Public speaking is another way of increasing our footprint in the community. Campaigns manager Greg Farough spoke at a local maker space, and executive director John Sullivan traveled to both South America and Europe to talk about free software issues this year. We also host informational booths all over the world, with the help of volunteers and our operations team. These are very effective way of reaching a large audience, and so we want to do more of it.
The campaigns team is at the center of all communications and events here at the FSF, working closely with all other teams. Along with the tech team, we are always thinking about how we can improve the user experience of our campaigns and our Web sites. Together, we are working on developing a petition site to allow us to turn around signature actions quickly, and on a major update to the fsf.org Web site, which will enhance user experience on mobile phones. With the licensing team, we work to release the latest Respects Your Freedom (RYF) announcements, and we organize the CLE seminars to educate law professionals on licensing issues.
Free software needs you
The physical moments, like the seminars, meetups, speaking engagements, and conferences, are in-depth, valuable meetings with people where we learn and educate at the same time. Online, we hope to inspire people, show newcomers an entry into the world of free software, and give others a voice. On announcement days, we turn our local Boston office into a bustling news room while we edit all communications, talk about targeting and staying on message, brainstorm visuals, and line up the timing of all the separate elements.

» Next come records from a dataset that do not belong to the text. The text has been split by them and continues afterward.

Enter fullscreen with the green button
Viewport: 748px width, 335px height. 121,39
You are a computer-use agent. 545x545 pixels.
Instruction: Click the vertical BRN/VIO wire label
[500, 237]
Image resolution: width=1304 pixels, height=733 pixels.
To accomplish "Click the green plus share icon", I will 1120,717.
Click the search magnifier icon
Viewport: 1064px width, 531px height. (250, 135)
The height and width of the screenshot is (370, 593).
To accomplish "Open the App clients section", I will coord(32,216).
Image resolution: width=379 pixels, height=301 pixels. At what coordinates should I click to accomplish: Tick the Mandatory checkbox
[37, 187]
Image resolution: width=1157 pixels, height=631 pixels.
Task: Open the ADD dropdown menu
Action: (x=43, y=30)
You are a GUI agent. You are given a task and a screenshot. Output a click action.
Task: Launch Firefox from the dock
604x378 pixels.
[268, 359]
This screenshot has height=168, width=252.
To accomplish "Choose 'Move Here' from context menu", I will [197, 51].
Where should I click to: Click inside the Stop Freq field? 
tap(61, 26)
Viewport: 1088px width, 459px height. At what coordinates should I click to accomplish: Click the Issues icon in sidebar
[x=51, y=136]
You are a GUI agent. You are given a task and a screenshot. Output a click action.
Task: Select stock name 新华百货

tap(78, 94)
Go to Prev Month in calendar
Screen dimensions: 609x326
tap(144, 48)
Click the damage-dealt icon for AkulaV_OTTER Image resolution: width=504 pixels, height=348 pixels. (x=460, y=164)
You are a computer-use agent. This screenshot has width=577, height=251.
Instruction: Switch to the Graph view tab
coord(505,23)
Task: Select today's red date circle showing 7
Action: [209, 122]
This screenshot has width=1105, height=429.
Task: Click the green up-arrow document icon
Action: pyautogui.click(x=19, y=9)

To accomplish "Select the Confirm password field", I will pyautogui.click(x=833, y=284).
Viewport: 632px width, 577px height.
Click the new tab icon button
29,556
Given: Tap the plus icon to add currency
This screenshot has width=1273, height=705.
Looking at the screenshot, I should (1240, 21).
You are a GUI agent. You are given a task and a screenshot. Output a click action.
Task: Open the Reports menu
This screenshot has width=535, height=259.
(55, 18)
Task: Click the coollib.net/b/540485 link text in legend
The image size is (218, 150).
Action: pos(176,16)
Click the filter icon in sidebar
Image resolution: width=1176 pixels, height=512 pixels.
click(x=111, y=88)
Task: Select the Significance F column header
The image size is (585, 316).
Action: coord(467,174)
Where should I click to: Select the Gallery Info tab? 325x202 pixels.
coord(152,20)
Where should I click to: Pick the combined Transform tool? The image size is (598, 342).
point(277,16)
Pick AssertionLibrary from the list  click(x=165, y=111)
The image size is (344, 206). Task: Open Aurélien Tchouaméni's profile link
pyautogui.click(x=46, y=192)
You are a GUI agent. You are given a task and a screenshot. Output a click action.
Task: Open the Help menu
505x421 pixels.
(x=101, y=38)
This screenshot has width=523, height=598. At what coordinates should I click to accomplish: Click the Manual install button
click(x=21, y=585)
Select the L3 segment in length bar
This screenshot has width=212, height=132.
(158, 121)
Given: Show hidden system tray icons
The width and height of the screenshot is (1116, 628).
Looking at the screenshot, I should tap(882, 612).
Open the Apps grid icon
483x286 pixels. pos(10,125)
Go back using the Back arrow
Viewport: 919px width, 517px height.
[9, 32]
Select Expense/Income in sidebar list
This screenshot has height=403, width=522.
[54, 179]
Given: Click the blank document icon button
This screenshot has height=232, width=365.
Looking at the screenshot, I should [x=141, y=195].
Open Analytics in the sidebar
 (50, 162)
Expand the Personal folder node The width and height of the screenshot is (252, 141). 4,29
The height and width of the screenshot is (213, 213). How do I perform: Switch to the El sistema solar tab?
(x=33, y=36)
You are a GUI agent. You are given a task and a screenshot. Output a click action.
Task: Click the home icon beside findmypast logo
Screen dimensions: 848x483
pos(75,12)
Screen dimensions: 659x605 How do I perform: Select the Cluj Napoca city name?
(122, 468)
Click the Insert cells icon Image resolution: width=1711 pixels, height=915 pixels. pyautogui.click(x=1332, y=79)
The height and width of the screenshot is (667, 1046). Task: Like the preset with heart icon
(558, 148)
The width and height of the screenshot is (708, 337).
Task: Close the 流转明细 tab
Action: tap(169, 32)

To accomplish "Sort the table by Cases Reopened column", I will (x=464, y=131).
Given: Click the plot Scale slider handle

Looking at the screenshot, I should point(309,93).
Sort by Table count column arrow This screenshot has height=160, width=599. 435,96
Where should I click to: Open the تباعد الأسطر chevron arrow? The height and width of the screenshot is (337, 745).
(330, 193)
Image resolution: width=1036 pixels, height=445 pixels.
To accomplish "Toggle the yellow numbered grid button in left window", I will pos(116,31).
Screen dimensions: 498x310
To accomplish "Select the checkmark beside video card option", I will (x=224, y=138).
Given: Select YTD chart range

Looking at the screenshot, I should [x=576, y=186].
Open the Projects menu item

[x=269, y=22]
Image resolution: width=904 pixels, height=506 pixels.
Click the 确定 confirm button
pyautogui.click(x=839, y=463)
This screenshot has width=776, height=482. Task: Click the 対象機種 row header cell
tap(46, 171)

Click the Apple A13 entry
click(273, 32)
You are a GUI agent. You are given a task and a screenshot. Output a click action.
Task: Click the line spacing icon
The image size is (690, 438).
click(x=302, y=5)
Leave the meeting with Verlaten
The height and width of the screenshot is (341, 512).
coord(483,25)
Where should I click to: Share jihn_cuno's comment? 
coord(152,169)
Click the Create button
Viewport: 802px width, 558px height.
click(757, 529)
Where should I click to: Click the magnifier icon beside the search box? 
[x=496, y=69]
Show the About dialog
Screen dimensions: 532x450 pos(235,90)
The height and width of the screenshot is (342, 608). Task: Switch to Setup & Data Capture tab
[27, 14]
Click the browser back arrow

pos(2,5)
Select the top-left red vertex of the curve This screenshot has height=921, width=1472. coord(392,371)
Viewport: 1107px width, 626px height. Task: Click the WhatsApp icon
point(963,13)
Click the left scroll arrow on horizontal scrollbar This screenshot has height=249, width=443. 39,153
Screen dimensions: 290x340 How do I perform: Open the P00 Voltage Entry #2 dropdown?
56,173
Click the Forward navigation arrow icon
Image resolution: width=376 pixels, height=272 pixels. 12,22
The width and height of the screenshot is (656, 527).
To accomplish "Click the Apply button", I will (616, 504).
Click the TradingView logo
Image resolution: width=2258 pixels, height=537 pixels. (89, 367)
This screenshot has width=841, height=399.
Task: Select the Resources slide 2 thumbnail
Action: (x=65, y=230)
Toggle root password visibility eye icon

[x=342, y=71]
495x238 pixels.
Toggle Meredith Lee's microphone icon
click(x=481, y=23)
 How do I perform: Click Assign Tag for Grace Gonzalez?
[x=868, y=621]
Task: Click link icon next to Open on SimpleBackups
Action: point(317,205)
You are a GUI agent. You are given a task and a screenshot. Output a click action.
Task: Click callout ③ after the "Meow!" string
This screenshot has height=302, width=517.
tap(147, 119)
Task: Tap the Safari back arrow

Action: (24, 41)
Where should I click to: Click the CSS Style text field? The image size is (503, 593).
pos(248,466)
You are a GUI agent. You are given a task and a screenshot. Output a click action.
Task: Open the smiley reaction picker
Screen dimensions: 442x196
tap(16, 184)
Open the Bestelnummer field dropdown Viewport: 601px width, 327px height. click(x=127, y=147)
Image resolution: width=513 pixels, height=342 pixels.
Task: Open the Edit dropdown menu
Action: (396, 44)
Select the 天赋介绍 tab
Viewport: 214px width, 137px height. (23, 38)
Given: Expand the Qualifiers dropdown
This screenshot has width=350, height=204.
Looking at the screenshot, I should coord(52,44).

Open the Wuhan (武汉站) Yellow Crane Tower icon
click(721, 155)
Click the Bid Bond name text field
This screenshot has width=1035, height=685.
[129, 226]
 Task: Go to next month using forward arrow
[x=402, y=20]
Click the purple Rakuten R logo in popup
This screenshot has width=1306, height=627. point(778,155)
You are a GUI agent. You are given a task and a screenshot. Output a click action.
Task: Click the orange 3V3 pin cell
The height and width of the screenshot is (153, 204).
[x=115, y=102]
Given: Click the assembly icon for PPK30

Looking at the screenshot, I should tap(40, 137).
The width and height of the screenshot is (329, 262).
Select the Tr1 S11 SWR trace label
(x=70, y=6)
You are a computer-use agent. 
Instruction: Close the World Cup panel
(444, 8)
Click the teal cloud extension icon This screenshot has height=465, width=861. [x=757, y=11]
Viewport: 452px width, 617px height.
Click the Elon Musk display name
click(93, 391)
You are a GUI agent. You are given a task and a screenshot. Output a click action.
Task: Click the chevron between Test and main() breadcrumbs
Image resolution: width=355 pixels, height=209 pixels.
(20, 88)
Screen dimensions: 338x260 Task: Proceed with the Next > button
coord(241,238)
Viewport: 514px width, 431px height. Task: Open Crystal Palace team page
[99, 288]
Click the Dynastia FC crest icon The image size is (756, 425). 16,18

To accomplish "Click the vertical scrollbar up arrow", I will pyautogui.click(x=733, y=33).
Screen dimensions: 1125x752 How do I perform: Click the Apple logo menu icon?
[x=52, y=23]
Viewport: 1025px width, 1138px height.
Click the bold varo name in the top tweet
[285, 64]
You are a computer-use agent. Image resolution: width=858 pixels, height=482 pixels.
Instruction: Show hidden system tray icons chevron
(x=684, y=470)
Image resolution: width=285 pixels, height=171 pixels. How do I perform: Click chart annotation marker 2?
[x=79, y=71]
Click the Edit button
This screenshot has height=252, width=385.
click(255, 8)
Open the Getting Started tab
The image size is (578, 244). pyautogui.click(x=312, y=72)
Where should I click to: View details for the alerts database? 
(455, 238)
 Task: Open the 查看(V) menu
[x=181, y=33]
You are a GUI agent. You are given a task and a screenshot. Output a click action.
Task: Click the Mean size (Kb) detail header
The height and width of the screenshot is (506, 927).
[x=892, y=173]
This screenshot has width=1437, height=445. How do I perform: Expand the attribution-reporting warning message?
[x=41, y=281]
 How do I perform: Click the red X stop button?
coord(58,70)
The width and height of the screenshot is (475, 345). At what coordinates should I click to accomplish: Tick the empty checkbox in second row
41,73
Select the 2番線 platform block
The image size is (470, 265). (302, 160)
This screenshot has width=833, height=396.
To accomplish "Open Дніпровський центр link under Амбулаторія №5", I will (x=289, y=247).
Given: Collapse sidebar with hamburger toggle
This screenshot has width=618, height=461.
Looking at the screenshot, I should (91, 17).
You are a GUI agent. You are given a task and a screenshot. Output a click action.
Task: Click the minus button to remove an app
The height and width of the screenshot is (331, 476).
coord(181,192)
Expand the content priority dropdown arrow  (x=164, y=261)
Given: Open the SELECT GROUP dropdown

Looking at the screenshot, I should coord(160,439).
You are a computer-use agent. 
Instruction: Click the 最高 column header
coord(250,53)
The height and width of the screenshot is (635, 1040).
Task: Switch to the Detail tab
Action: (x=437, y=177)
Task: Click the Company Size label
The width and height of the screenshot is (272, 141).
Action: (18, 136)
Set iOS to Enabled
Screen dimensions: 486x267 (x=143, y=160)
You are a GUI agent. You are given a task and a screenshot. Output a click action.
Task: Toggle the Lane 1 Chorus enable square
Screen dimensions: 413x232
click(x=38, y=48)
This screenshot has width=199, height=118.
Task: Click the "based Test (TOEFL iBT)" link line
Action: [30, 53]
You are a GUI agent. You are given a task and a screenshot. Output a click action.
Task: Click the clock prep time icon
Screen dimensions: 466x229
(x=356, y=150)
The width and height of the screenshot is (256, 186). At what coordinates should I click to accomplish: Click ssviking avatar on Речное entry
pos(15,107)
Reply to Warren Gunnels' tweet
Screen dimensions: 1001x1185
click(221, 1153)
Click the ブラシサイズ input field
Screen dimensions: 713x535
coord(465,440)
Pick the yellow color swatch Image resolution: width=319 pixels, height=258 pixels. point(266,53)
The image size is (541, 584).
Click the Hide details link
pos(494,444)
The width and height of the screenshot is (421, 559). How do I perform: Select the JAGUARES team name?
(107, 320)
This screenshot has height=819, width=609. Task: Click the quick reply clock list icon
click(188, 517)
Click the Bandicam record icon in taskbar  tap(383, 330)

We do this work with passion, in a community that time and time again
shows us how much you care, and we therefore ask you to help us
recruit. We need to overcome the false sense of safety and freedom
created by proprietary software company marketing machines executed on
mainstream media. Making ethical decisions means not taking the easy
way out, and it takes all of us. Just imagine, if each person reading
this message recruited just 5 others into the community, the free
software movement would immediately be in the millions.